** Given passage **
---

Pacific Opera Victoria’s detailed production of The Marriage of Figaro—the company’s fourth time on stage with this particular work—is an utterly joyous lark. One of the most enduring and popular comic operas around, Mozart’s lofty piece flies by thanks to the cast’s bottomless energy and artistic director Timothy Vernon’s seasoned hand leading the Victoria Symphony in a spotless and agile interpretation of the composer’s work.
Figaro is mischievously big-hearted, not unlike its titular character. After just a few lolling moments of peace on the morning of Figaro’s marriage to his much-beloved Susanna, the motley cast of big personalities quickly becomes mired in a love triangle that flips and spins into a thorny octagon by the time the fourth act starts. Pride, jealousy, forgiveness and Shakespearean-level eavesdropping are all at work here in an opera that is silly in its embroidered hijinks but decidedly hopeful in its tender moments. Best of all, the laughs are frequent and genuine—thanks in equal part to the vigor of the young cast and a number of witty performances under Brent Krysa’s methodical direction.

---

Saved data
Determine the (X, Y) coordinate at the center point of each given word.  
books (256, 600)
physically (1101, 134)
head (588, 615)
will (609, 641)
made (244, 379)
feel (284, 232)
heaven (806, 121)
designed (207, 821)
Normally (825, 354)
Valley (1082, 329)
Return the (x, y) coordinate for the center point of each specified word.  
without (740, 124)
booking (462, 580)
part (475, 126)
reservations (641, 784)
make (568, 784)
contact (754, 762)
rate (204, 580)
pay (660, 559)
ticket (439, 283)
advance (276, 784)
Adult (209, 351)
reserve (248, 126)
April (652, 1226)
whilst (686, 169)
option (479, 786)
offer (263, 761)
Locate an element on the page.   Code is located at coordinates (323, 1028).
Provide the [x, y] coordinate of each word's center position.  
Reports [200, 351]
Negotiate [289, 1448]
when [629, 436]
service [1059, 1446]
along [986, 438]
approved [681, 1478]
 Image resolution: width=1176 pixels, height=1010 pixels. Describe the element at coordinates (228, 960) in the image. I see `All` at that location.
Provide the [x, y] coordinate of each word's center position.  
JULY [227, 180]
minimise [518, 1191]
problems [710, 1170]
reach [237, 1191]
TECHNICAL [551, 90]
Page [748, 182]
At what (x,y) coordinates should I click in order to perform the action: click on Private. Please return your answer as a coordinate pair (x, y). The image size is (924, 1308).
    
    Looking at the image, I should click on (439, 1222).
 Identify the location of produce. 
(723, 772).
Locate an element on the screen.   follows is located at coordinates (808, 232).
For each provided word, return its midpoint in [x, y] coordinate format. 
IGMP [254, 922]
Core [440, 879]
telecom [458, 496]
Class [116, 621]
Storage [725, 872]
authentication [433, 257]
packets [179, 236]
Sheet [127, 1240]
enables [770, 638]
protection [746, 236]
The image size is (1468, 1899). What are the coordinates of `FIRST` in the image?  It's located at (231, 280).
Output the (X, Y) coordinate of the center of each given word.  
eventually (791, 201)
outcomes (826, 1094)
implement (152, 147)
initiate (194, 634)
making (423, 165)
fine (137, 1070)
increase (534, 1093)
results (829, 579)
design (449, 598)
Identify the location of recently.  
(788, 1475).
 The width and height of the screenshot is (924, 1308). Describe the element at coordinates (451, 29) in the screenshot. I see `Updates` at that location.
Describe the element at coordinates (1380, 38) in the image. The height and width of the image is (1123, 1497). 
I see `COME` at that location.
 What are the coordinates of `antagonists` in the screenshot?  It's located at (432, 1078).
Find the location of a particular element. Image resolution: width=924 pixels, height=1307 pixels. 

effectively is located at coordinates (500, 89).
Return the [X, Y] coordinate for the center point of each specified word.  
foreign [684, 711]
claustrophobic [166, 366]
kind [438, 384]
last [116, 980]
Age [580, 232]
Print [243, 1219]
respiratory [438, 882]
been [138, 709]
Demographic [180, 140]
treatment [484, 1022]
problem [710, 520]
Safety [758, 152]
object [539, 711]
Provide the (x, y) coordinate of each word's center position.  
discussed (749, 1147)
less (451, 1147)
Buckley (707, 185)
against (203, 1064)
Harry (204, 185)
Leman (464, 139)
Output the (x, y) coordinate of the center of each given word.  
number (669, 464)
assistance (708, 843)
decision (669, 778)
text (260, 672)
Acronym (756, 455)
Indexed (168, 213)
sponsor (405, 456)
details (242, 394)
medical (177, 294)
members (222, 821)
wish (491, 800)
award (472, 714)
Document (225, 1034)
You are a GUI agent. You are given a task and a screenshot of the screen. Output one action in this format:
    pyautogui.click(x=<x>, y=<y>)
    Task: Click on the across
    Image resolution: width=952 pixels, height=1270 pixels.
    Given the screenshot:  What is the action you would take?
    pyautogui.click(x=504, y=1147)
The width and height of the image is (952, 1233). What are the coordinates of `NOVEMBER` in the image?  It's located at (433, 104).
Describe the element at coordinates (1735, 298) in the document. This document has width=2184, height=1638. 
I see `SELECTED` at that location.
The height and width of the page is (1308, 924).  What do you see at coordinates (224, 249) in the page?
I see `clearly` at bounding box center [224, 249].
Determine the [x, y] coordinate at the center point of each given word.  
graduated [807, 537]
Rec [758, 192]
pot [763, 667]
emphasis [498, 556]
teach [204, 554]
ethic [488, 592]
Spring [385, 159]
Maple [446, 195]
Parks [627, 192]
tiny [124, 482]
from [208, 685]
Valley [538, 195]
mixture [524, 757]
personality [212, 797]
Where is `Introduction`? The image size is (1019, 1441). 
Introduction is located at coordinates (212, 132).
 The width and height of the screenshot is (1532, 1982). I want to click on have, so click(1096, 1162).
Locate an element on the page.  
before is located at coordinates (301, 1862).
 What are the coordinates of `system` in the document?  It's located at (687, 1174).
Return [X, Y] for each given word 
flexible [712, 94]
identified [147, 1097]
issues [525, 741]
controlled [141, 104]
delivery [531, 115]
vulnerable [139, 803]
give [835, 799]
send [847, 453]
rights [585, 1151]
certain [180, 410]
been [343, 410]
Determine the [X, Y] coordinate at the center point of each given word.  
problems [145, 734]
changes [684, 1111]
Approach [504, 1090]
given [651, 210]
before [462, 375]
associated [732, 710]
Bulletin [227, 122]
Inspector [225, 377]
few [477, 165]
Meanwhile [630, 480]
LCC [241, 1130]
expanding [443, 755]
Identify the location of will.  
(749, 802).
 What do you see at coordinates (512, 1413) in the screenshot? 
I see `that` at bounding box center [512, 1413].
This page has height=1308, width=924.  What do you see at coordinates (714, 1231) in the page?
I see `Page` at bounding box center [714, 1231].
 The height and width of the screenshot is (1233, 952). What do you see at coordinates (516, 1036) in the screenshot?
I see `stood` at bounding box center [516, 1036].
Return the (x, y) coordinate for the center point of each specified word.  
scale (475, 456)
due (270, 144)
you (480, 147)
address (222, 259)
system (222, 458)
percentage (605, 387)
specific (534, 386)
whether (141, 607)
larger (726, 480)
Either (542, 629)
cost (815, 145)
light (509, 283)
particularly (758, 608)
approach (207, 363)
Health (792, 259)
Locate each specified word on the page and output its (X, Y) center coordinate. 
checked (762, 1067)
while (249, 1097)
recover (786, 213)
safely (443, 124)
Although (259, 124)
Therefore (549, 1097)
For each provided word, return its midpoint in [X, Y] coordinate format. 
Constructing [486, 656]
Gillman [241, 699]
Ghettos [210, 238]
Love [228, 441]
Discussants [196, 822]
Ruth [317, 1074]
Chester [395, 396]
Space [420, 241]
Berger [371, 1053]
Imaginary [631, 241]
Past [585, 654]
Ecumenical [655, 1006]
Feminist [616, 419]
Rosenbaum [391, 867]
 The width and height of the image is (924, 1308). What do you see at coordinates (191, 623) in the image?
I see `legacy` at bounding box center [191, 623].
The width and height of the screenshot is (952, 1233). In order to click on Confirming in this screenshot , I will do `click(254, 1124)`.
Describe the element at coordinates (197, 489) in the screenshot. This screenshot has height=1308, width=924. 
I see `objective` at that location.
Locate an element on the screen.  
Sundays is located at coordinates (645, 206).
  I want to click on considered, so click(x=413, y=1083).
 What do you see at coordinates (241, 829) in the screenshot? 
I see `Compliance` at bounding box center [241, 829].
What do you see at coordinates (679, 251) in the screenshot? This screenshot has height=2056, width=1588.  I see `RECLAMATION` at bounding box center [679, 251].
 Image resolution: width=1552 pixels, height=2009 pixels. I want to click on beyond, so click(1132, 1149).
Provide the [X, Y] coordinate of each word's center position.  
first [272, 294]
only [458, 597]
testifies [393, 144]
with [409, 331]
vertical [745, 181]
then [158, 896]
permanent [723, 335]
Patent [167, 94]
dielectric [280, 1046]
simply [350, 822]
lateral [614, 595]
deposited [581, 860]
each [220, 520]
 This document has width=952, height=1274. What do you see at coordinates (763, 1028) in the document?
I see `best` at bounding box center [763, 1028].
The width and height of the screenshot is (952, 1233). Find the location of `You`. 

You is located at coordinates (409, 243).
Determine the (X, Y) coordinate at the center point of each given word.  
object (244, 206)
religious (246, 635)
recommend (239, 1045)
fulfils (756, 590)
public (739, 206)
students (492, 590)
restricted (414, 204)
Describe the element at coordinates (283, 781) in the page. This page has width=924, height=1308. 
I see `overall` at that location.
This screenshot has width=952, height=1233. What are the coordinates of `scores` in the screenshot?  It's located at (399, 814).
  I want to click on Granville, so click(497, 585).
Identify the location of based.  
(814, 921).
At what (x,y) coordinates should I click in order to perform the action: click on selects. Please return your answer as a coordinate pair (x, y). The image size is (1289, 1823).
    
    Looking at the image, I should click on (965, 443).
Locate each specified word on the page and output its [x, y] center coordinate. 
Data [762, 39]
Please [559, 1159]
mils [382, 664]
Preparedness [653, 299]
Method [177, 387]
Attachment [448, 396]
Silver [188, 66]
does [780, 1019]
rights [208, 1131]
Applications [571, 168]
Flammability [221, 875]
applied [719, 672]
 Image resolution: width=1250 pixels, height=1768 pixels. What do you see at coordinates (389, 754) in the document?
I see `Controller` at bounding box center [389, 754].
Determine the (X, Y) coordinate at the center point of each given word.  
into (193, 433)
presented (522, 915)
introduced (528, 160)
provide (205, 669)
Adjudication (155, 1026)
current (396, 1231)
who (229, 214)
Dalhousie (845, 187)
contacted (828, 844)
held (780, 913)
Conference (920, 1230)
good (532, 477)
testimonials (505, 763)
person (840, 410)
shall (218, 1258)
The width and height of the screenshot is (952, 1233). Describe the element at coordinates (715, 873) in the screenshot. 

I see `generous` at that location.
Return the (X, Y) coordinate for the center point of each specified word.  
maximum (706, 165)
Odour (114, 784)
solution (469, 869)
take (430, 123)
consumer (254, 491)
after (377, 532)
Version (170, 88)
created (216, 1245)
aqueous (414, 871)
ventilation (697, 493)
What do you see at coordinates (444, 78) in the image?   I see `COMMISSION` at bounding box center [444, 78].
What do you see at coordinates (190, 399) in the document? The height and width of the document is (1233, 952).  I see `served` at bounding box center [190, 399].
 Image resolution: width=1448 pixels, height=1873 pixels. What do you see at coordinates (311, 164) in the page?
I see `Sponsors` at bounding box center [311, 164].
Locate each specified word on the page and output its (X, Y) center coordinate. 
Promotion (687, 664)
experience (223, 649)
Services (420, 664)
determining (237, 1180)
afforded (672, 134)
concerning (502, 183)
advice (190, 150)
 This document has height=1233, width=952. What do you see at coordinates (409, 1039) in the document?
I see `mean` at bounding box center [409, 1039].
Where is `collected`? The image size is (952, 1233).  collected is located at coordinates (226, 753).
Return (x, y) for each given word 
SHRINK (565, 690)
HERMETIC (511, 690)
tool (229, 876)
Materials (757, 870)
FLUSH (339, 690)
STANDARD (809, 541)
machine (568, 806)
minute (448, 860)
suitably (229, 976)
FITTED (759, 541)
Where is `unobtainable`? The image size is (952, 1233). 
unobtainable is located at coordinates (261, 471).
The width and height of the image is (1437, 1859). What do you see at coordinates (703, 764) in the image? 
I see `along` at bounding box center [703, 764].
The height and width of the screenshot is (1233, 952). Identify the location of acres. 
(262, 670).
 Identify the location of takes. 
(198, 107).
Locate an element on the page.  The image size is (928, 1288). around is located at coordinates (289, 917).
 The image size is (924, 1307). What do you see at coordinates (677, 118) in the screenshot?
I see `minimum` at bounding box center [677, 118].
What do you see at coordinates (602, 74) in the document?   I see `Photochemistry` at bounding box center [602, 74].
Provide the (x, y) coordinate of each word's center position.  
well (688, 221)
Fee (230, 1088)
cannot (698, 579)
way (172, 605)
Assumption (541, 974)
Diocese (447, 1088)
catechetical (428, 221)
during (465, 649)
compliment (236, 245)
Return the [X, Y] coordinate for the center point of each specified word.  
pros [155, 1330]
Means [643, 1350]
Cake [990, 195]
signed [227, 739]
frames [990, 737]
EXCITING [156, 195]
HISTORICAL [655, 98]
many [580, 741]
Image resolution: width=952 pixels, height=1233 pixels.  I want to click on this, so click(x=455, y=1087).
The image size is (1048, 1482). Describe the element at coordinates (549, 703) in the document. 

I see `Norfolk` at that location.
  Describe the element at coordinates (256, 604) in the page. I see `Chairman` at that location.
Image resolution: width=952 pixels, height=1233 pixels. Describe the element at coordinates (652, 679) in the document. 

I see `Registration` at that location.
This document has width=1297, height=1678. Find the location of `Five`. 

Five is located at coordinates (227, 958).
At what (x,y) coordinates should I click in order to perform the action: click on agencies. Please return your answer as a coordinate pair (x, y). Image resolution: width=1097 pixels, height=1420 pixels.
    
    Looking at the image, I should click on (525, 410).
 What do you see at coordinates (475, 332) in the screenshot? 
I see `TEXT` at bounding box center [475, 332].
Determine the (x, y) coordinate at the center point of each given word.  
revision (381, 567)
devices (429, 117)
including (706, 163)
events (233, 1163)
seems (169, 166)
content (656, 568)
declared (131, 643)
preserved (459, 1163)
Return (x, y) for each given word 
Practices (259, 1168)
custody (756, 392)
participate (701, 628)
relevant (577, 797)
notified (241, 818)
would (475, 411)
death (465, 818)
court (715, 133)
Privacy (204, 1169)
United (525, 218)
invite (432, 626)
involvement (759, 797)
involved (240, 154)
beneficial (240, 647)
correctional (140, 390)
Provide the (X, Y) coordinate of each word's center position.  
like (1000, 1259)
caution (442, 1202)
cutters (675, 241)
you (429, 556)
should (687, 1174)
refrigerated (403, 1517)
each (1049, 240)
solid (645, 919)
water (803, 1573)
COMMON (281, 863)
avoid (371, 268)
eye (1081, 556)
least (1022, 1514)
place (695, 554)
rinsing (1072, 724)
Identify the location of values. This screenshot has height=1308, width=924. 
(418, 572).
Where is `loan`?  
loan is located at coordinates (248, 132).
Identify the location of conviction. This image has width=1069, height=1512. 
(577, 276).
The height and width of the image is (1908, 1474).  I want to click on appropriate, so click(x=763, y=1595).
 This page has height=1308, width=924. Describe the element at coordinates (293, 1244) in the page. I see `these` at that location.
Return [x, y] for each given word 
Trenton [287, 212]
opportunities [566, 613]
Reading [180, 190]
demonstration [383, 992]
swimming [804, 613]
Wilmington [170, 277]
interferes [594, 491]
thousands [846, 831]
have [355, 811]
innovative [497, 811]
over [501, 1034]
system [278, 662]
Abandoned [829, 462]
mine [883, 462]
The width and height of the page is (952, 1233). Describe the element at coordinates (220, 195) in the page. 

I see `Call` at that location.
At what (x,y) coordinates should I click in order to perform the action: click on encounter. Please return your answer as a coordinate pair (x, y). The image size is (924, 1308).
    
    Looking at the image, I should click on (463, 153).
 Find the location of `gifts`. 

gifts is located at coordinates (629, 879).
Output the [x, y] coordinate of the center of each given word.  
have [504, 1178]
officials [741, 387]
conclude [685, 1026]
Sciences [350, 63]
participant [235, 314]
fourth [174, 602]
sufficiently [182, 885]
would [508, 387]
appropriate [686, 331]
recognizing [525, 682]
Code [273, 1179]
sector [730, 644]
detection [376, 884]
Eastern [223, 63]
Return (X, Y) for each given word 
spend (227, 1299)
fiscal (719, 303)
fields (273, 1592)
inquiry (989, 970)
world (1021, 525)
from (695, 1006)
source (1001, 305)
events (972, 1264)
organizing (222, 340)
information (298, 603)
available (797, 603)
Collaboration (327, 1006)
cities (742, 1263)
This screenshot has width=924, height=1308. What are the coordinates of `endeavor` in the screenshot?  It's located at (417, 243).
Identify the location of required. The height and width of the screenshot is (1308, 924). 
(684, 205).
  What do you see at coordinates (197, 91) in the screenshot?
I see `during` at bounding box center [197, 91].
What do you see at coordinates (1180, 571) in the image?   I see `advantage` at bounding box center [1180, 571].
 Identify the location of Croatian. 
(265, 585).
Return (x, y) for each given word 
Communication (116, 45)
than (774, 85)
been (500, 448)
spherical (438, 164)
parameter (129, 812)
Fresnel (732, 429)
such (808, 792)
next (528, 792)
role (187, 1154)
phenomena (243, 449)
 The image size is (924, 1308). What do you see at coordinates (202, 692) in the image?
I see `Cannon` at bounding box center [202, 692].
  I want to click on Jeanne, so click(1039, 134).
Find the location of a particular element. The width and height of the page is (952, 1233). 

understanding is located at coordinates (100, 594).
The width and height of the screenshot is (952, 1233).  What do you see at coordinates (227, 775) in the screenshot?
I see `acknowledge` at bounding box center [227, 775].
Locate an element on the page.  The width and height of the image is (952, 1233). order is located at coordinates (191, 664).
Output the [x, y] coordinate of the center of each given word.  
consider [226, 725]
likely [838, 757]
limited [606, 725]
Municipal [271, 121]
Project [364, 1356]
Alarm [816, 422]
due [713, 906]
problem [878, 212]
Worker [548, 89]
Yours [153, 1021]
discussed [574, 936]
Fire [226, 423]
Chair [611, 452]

---

** Tasks **
a) According to the opera review, who leads the Victoria Symphony in this production?
b) Carry on writing the opera review, starting after its final sentence.
The records were taken from a separate source.

** Task-by-task outputs **
a) Artistic director Timothy Vernon leads the Victoria Symphony.

b)
Mozart’s composition itself is a tremendous joy—efficiently paced but still rich in its ideas, colour and complexity under Vernon’s leadership. The mix of arias, duets and trios are deftly performed by all ten of the opera’s principals and this evenness gave healthy dimension to each of the supporting players in turn.
While the opera’s casting skewed a bit young (suspending eyebrows and disbelief in the more mature roles) it was pitch perfect for Ray Chenez’s Cherubino, whose stunning countertenor and lanky gesticulations easily passed for the lusty teenager he’s written as. Typically a role for a mezzo-soprano in drag, the choice to cast a man as Cherubino in this production played brilliantly into some of the best physical humour of the piece.
Soprano Miriam Khalil’s wry and infectious Susanna stole everyone’s heart on stage and off, what with her charming poise amid chaos and her lushly textured and expressive voice. Soprano Leslie Ann Bradley is equally formidable as the mistreated Countess, baring her soul with an impeccably performed Dove sono i bei momenti at the top of act three and bringing the stars back into alignment with her soulful forgiveness in Piú docile io sono to close the show. Baritone Justin Welsh’s Figaro was equal parts impish and energetic—matching Susanna trick for trick to round out the talented couple’s irresistible chemistry.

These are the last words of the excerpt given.